(Data items)
----

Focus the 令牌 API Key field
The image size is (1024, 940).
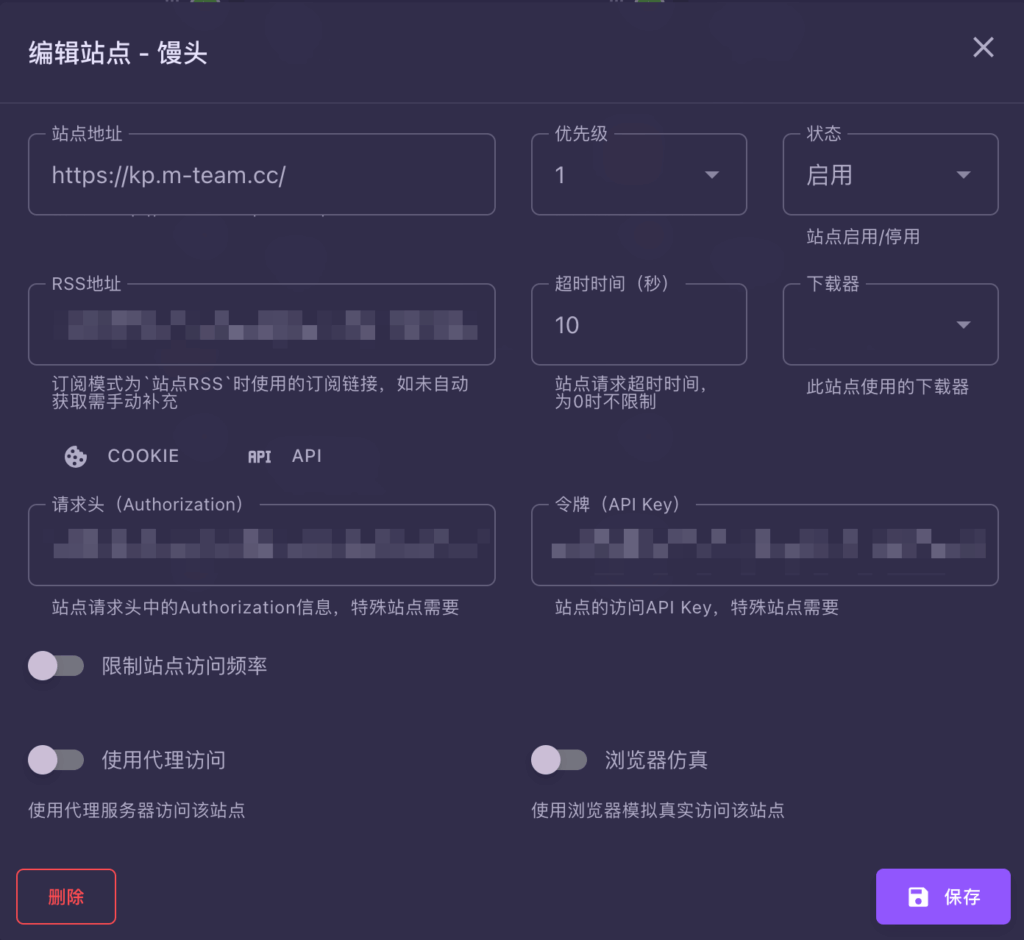[x=764, y=546]
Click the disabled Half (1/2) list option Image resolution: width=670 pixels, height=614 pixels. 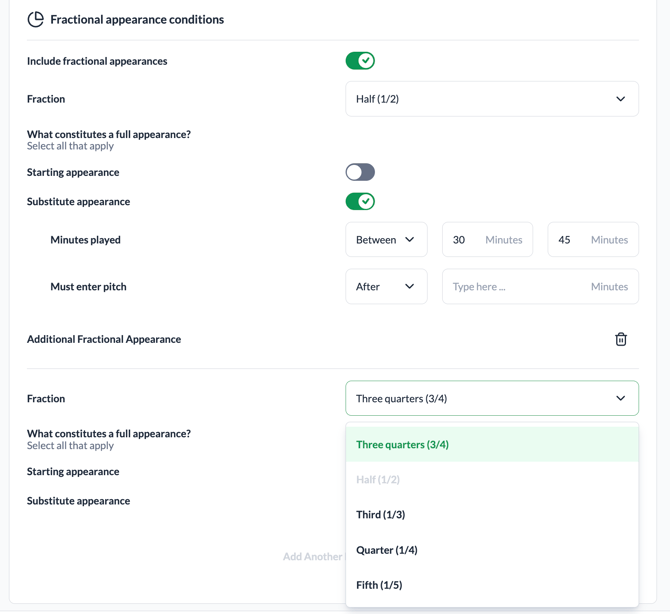tap(378, 480)
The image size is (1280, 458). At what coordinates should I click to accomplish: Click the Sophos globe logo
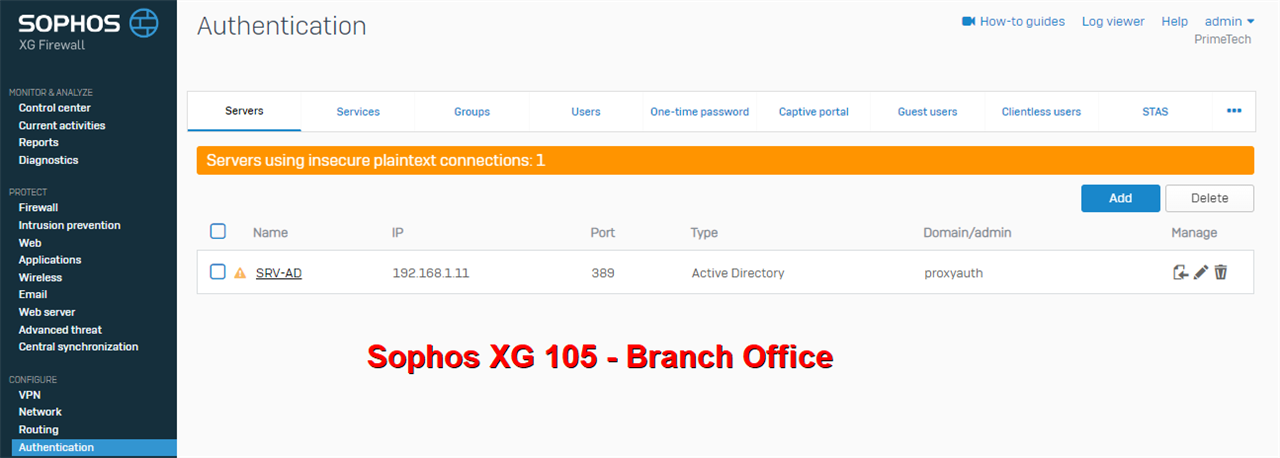(x=145, y=23)
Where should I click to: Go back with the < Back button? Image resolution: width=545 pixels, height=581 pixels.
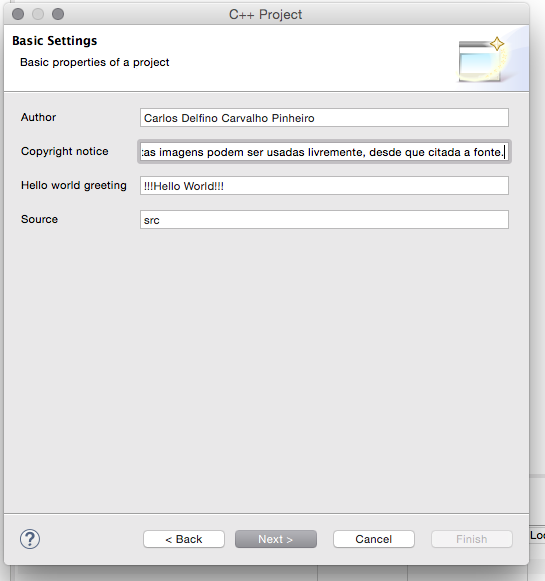coord(184,539)
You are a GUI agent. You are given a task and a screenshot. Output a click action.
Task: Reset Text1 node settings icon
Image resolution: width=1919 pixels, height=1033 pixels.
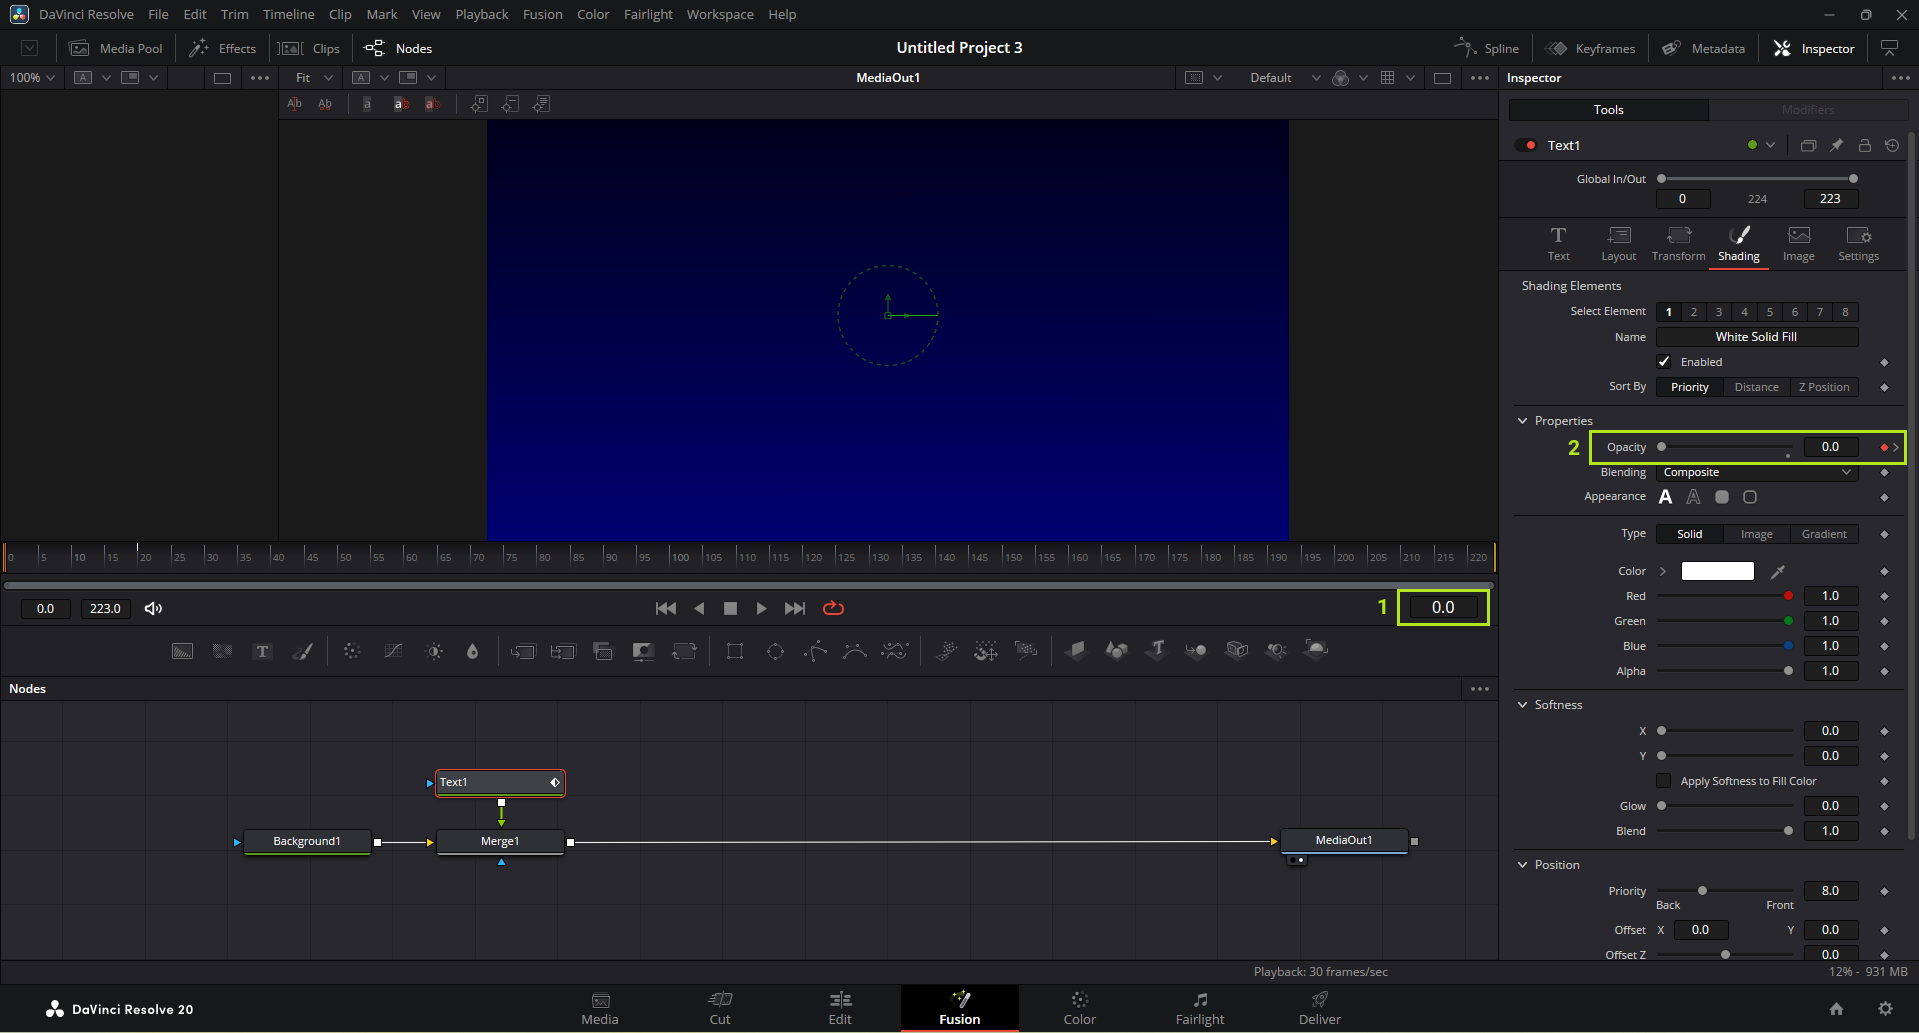(1892, 145)
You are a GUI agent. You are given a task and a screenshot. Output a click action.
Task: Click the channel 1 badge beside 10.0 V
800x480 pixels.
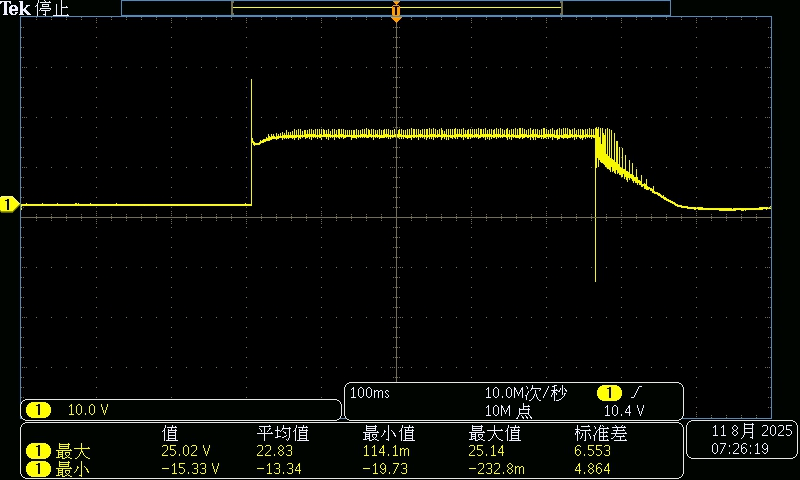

----

• Task item
When the line containing "Task: Click the channel 1 badge beside 10.0 V" has been located, retype it and each line after it through the end of the records, excluding the pictures and adding nothing else.

• Answer below
Task: Click the channel 1 badge beside 10.0 V
800x480 pixels.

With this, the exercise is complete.